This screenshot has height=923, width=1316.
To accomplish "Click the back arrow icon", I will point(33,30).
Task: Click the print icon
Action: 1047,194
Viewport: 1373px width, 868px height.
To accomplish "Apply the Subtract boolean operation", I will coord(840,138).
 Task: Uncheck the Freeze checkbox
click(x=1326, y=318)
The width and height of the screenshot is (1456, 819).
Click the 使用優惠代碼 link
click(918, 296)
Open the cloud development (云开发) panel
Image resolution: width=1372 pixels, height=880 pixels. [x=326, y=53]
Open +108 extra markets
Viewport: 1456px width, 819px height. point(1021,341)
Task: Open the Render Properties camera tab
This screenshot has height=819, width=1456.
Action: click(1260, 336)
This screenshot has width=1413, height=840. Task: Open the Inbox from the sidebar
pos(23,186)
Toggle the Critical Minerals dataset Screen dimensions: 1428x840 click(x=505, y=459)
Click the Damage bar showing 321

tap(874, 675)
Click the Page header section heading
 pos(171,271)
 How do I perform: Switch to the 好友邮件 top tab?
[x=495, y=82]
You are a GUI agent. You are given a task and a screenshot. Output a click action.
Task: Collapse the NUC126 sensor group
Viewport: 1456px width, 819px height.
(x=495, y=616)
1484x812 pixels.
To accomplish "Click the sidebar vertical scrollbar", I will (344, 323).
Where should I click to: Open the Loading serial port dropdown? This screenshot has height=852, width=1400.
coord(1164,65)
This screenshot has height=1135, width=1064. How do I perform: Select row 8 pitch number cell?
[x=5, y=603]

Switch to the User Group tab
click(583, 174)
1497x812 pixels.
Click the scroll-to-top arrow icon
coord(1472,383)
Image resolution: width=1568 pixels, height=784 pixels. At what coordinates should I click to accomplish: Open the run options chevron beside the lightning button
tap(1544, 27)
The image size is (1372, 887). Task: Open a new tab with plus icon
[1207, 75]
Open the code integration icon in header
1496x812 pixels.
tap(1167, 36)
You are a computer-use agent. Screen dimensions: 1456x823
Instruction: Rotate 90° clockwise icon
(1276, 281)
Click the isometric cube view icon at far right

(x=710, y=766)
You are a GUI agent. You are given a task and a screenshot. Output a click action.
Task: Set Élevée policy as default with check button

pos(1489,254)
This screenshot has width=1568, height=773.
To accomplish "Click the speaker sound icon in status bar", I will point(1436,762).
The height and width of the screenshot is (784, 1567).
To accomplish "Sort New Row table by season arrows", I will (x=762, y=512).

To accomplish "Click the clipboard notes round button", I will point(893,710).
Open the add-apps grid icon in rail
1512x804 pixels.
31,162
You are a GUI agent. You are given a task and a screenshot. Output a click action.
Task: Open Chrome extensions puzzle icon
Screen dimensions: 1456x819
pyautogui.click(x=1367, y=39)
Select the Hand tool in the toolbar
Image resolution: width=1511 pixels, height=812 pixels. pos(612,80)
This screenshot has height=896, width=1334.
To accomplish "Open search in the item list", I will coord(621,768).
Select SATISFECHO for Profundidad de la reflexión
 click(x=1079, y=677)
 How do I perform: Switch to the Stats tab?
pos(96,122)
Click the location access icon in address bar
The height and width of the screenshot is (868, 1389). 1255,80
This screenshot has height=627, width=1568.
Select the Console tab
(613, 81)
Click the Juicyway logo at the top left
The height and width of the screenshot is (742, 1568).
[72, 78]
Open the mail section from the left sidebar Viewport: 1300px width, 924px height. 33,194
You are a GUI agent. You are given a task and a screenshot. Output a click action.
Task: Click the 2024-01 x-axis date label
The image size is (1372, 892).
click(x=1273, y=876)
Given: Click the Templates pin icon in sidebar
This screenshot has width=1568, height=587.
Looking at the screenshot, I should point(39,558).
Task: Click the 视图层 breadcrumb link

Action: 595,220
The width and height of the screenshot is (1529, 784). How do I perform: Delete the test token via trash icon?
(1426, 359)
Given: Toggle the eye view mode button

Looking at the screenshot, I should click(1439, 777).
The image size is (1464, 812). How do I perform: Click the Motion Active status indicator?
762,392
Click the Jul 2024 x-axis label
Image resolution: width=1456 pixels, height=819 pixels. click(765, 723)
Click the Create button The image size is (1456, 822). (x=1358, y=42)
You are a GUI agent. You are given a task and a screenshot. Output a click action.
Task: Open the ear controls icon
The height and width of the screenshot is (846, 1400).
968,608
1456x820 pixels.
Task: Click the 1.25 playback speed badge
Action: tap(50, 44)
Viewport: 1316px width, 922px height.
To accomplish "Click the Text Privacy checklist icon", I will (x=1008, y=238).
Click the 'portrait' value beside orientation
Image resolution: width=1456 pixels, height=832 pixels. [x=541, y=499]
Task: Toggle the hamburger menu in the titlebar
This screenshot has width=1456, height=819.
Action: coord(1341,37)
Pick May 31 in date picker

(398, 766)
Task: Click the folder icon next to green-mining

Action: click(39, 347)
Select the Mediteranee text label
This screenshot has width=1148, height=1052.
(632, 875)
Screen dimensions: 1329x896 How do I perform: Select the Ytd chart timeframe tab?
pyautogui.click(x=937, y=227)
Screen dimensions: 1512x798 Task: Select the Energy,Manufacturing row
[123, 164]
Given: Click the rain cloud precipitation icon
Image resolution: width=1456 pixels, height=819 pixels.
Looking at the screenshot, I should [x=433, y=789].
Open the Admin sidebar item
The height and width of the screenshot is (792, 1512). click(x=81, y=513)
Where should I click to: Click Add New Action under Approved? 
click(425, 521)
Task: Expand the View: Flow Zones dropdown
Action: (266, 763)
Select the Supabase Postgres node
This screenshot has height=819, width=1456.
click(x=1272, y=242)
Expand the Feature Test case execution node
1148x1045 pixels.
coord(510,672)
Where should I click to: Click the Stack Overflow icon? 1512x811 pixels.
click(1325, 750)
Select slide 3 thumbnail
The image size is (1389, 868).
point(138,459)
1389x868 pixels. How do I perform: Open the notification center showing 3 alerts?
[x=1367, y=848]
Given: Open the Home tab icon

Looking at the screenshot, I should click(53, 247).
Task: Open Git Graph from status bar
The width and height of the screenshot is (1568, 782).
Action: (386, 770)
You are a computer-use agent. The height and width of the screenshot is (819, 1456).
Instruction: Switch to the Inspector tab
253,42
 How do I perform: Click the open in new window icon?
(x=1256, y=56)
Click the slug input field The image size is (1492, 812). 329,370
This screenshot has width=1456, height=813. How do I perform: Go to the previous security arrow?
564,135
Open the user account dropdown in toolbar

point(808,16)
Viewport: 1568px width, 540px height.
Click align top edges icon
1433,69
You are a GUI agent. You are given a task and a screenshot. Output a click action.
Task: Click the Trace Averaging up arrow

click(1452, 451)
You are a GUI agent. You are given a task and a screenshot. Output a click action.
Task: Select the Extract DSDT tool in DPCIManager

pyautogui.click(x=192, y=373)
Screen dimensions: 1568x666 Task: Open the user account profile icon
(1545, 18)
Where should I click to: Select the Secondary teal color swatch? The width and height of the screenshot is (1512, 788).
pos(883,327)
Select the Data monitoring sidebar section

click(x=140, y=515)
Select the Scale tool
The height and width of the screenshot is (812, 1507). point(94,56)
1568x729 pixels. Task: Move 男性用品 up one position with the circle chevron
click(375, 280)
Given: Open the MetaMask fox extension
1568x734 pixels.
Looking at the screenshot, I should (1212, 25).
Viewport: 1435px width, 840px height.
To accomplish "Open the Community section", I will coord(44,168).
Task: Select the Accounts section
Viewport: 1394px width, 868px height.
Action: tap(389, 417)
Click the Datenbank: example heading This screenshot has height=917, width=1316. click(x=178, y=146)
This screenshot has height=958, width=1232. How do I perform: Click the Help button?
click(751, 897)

+++

REQUIREMENT. Restate the data above in full, keeping every word as it is.

ANSWER SECTION.
This screenshot has height=923, width=1316.
To accomplish "Click the back arrow icon", I will point(33,30).
Task: Click the print icon
Action: 1047,194
Viewport: 1373px width, 868px height.
To accomplish "Apply the Subtract boolean operation", I will coord(840,138).
 Task: Uncheck the Freeze checkbox
click(x=1326, y=318)
The width and height of the screenshot is (1456, 819).
Click the 使用優惠代碼 link
click(918, 296)
Open the cloud development (云开发) panel
Image resolution: width=1372 pixels, height=880 pixels. [x=326, y=53]
Open +108 extra markets
Viewport: 1456px width, 819px height. point(1021,341)
Task: Open the Render Properties camera tab
This screenshot has height=819, width=1456.
Action: click(1260, 336)
This screenshot has width=1413, height=840. Task: Open the Inbox from the sidebar
pos(23,186)
Toggle the Critical Minerals dataset Screen dimensions: 1428x840 click(x=505, y=459)
Click the Damage bar showing 321

tap(874, 675)
Click the Page header section heading
 pos(171,271)
 How do I perform: Switch to the 好友邮件 top tab?
[x=495, y=82]
You are a GUI agent. You are given a task and a screenshot. Output a click action.
Task: Collapse the NUC126 sensor group
Viewport: 1456px width, 819px height.
(x=495, y=616)
1484x812 pixels.
To accomplish "Click the sidebar vertical scrollbar", I will (344, 323).
Where should I click to: Open the Loading serial port dropdown? This screenshot has height=852, width=1400.
coord(1164,65)
This screenshot has height=1135, width=1064. How do I perform: Select row 8 pitch number cell?
[x=5, y=603]

Switch to the User Group tab
click(583, 174)
1497x812 pixels.
Click the scroll-to-top arrow icon
coord(1472,383)
Image resolution: width=1568 pixels, height=784 pixels. At what coordinates should I click to accomplish: Open the run options chevron beside the lightning button
tap(1544, 27)
The image size is (1372, 887). Task: Open a new tab with plus icon
[1207, 75]
Open the code integration icon in header
1496x812 pixels.
tap(1167, 36)
You are a computer-use agent. Screen dimensions: 1456x823
Instruction: Rotate 90° clockwise icon
(1276, 281)
Click the isometric cube view icon at far right

(x=710, y=766)
You are a GUI agent. You are given a task and a screenshot. Output a click action.
Task: Set Élevée policy as default with check button

pos(1489,254)
This screenshot has width=1568, height=773.
To accomplish "Click the speaker sound icon in status bar", I will point(1436,762).
The height and width of the screenshot is (784, 1567).
To accomplish "Sort New Row table by season arrows", I will (x=762, y=512).

To accomplish "Click the clipboard notes round button", I will point(893,710).
Open the add-apps grid icon in rail
1512x804 pixels.
31,162
You are a GUI agent. You are given a task and a screenshot. Output a click action.
Task: Open Chrome extensions puzzle icon
Screen dimensions: 1456x819
pyautogui.click(x=1367, y=39)
Select the Hand tool in the toolbar
Image resolution: width=1511 pixels, height=812 pixels. pos(612,80)
This screenshot has height=896, width=1334.
To accomplish "Open search in the item list", I will coord(621,768).
Select SATISFECHO for Profundidad de la reflexión
 click(x=1079, y=677)
 How do I perform: Switch to the Stats tab?
pos(96,122)
Click the location access icon in address bar
The height and width of the screenshot is (868, 1389). 1255,80
This screenshot has height=627, width=1568.
Select the Console tab
(613, 81)
Click the Juicyway logo at the top left
The height and width of the screenshot is (742, 1568).
[72, 78]
Open the mail section from the left sidebar Viewport: 1300px width, 924px height. 33,194
You are a GUI agent. You are given a task and a screenshot. Output a click action.
Task: Click the 2024-01 x-axis date label
The image size is (1372, 892).
click(x=1273, y=876)
Given: Click the Templates pin icon in sidebar
This screenshot has width=1568, height=587.
Looking at the screenshot, I should point(39,558).
Task: Click the 视图层 breadcrumb link

Action: 595,220
The width and height of the screenshot is (1529, 784). How do I perform: Delete the test token via trash icon?
(1426, 359)
Given: Toggle the eye view mode button

Looking at the screenshot, I should click(1439, 777).
The image size is (1464, 812). How do I perform: Click the Motion Active status indicator?
762,392
Click the Jul 2024 x-axis label
Image resolution: width=1456 pixels, height=819 pixels. click(765, 723)
Click the Create button The image size is (1456, 822). (x=1358, y=42)
You are a GUI agent. You are given a task and a screenshot. Output a click action.
Task: Open the ear controls icon
The height and width of the screenshot is (846, 1400).
968,608
1456x820 pixels.
Task: Click the 1.25 playback speed badge
Action: tap(50, 44)
Viewport: 1316px width, 922px height.
To accomplish "Click the Text Privacy checklist icon", I will (x=1008, y=238).
Click the 'portrait' value beside orientation
Image resolution: width=1456 pixels, height=832 pixels. [x=541, y=499]
Task: Toggle the hamburger menu in the titlebar
This screenshot has width=1456, height=819.
Action: coord(1341,37)
Pick May 31 in date picker

(398, 766)
Task: Click the folder icon next to green-mining

Action: click(39, 347)
Select the Mediteranee text label
This screenshot has width=1148, height=1052.
(632, 875)
Screen dimensions: 1329x896 How do I perform: Select the Ytd chart timeframe tab?
pyautogui.click(x=937, y=227)
Screen dimensions: 1512x798 Task: Select the Energy,Manufacturing row
[123, 164]
Given: Click the rain cloud precipitation icon
Image resolution: width=1456 pixels, height=819 pixels.
Looking at the screenshot, I should [x=433, y=789].
Open the Admin sidebar item
The height and width of the screenshot is (792, 1512). click(x=81, y=513)
Where should I click to: Click Add New Action under Approved? 
click(425, 521)
Task: Expand the View: Flow Zones dropdown
Action: (266, 763)
Select the Supabase Postgres node
This screenshot has height=819, width=1456.
click(x=1272, y=242)
Expand the Feature Test case execution node
1148x1045 pixels.
coord(510,672)
Where should I click to: Click the Stack Overflow icon? 1512x811 pixels.
click(1325, 750)
Select slide 3 thumbnail
The image size is (1389, 868).
point(138,459)
1389x868 pixels. How do I perform: Open the notification center showing 3 alerts?
[x=1367, y=848]
Given: Open the Home tab icon

Looking at the screenshot, I should click(53, 247).
Task: Open Git Graph from status bar
The width and height of the screenshot is (1568, 782).
Action: (386, 770)
You are a computer-use agent. The height and width of the screenshot is (819, 1456).
Instruction: Switch to the Inspector tab
253,42
 How do I perform: Click the open in new window icon?
(x=1256, y=56)
Click the slug input field The image size is (1492, 812). 329,370
This screenshot has width=1456, height=813. How do I perform: Go to the previous security arrow?
564,135
Open the user account dropdown in toolbar

point(808,16)
Viewport: 1568px width, 540px height.
Click align top edges icon
1433,69
You are a GUI agent. You are given a task and a screenshot. Output a click action.
Task: Click the Trace Averaging up arrow

click(1452, 451)
You are a GUI agent. You are given a task and a screenshot. Output a click action.
Task: Select the Extract DSDT tool in DPCIManager

pyautogui.click(x=192, y=373)
Screen dimensions: 1568x666 Task: Open the user account profile icon
(1545, 18)
Where should I click to: Select the Secondary teal color swatch? The width and height of the screenshot is (1512, 788).
pos(883,327)
Select the Data monitoring sidebar section

click(x=140, y=515)
Select the Scale tool
The height and width of the screenshot is (812, 1507). point(94,56)
1568x729 pixels. Task: Move 男性用品 up one position with the circle chevron
click(375, 280)
Given: Open the MetaMask fox extension
1568x734 pixels.
Looking at the screenshot, I should (1212, 25).
Viewport: 1435px width, 840px height.
To accomplish "Open the Community section", I will coord(44,168).
Task: Select the Accounts section
Viewport: 1394px width, 868px height.
Action: tap(389, 417)
Click the Datenbank: example heading This screenshot has height=917, width=1316. click(x=178, y=146)
This screenshot has height=958, width=1232. How do I perform: Click the Help button?
click(751, 897)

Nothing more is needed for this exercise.